Galchenyuk has 12 goals and 20 assists in 55 games this season — including four assists in the last four games — and is a team-worst minus-27. When Canadiens general manager Marc Bergevin selected Galchenyuk with the No. 3 pick at the 2012 draft — his first as the team’s GM — he was supposed to be the No. 1 centre of the future. That hasn’t happened and Bergevin and coach Claude Julien both made it clear before the start of this season they don’t believe Galchenyuk can play centre in the NHL and they have stuck to that mindset.

Galchenyuk has played more games (391) and has more points (236) than any other player selected at the 2012 draft and his 101 goals are second only to the Nashville Predators’ Filip Forsberg, who has 107 goals in 304 games.

Valentine’s Day will mark the first anniversar­y of Julien taking over from Michel Therrien as coach and Galchenyuk has been somewhat of a project for him since then.
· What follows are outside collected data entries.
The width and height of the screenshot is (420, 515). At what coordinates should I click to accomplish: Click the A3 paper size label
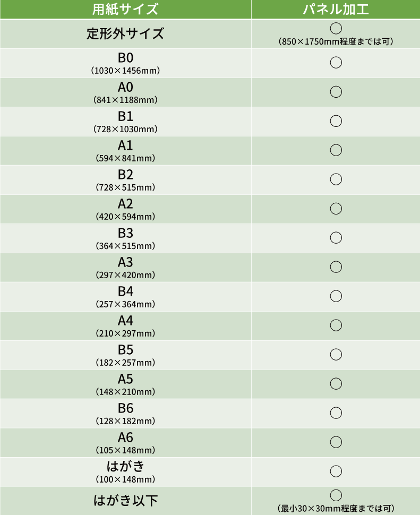(x=125, y=262)
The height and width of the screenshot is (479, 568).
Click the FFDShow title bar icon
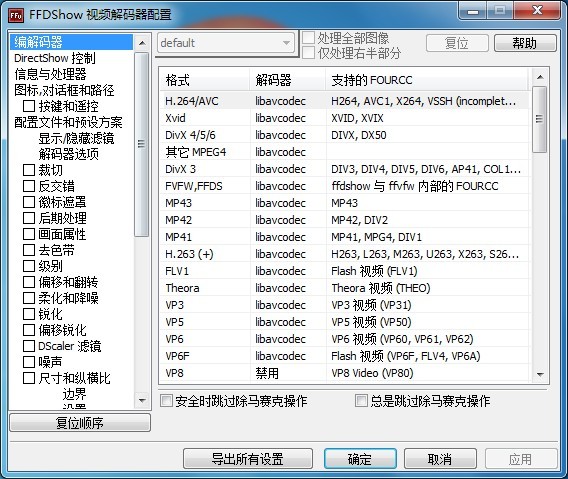click(16, 15)
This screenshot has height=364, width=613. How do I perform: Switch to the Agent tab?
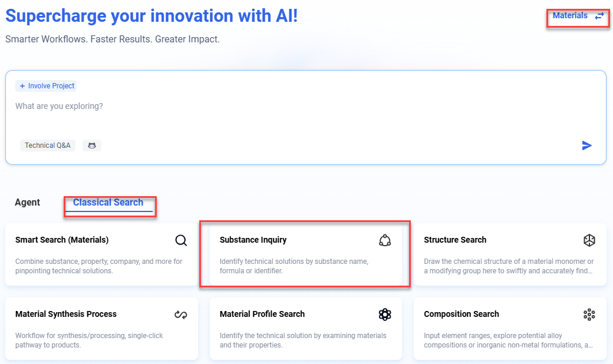pos(28,203)
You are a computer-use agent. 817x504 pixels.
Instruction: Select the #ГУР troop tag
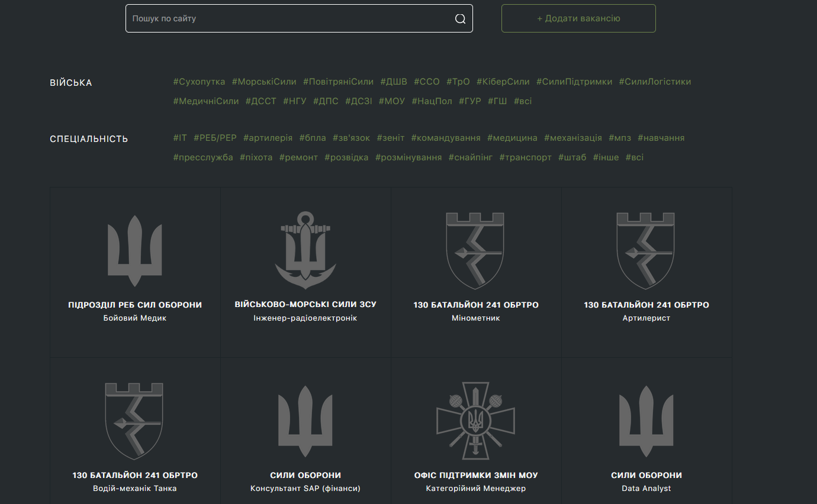click(470, 101)
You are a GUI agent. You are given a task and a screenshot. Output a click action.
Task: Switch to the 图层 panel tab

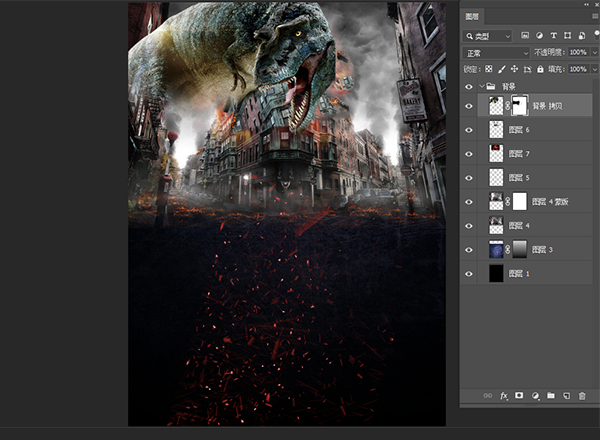click(473, 16)
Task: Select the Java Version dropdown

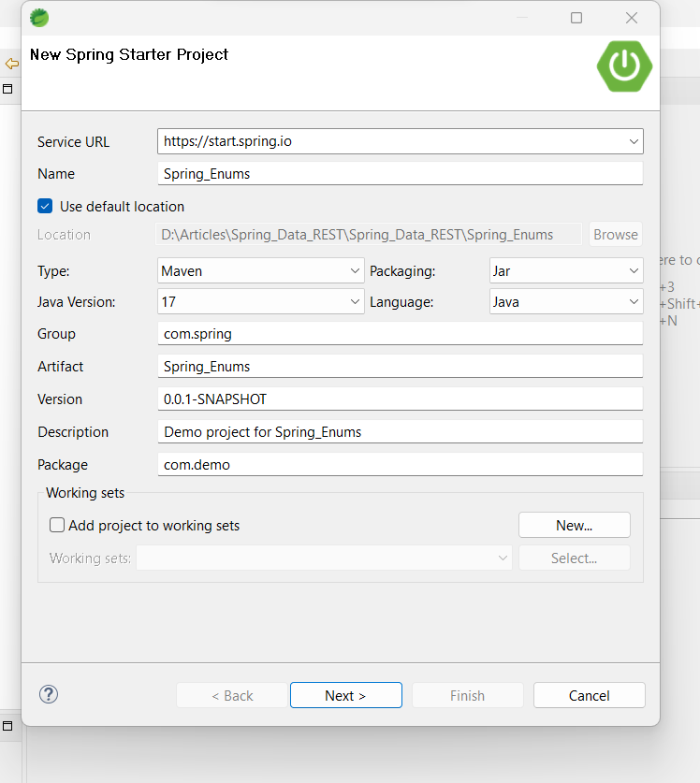Action: [262, 302]
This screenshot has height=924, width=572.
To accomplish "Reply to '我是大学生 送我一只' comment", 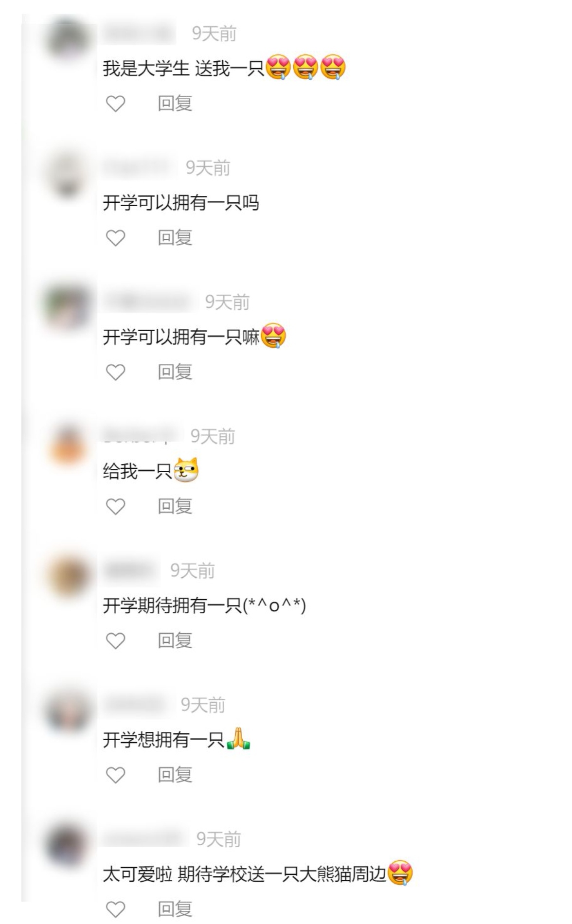I will (175, 104).
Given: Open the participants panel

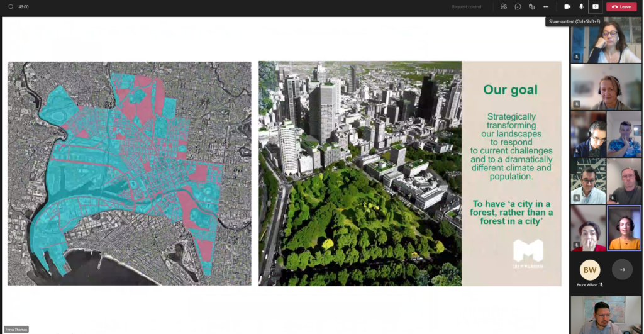Looking at the screenshot, I should coord(504,7).

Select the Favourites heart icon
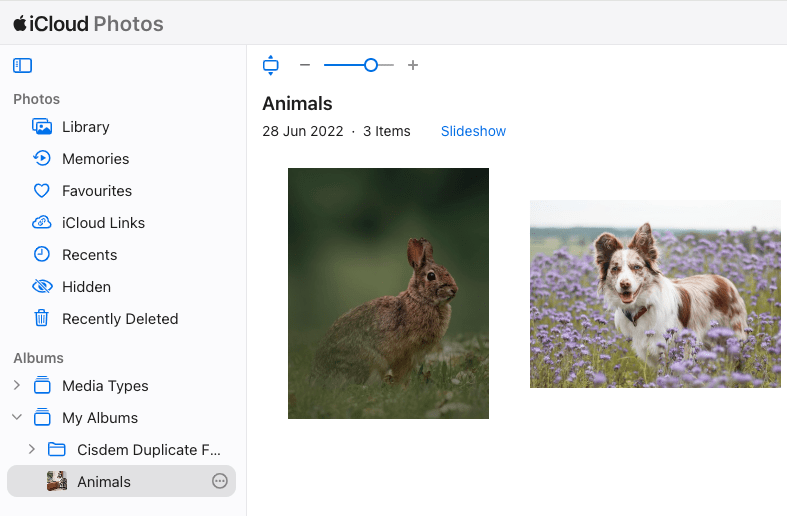42,191
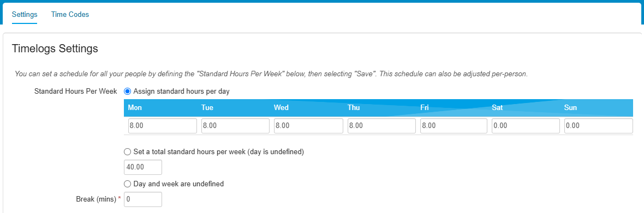Select the Wednesday hours input field
Image resolution: width=644 pixels, height=213 pixels.
coord(308,126)
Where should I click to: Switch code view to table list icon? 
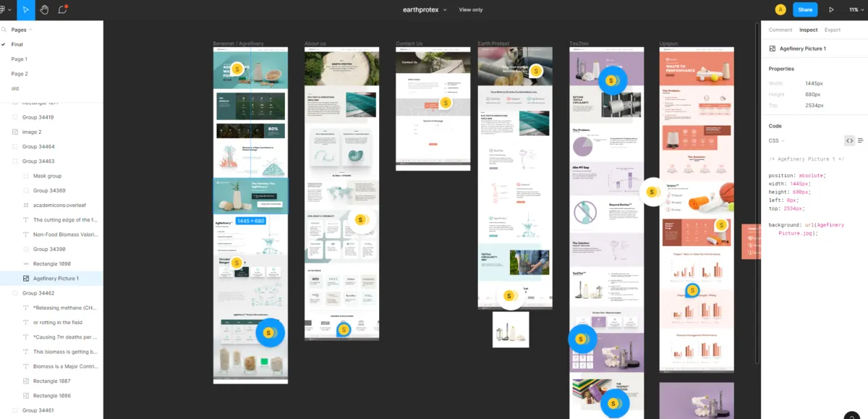(x=861, y=140)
“I think there’s a lot of improvemen­t in his game,” Julien said, noting that a knee injury last season slowed Galchenyuk’s progress. “I’m seeing a guy who’s really putting in an effort to be a little bit more complete. We don’t want him to stop creating scoring chances, scoring goals. The offensive part of his game is actually pretty good. Because you don’t play with the puck that much in the game, you just want him to continue to work hard in playing without the puck and sometimes about reloading, sometimes about forechecki­ng. It’s about different things and he’s doing a better job of that. I like his attitude, I like his will to want to get better and he is doing that. So I have no complaints at all. If anything, I have a lot of praise for him right now in the direction he’s going.”

Galchenyuk is in the first season of a three-year, US$14.7million contract and has already earned more than $10 million during his NHL career. What do you get a young man like that as a birthday gift?

“Oh man, I don’t know,” Galchenyuk said after practice. “I’m going to go to my parents’ house right now and see what they got for me. But I’m not really asking for too much.”

Galchenyuk said the best birthday gift he received was from his sister when he was about 15 and he thought it was a book at first.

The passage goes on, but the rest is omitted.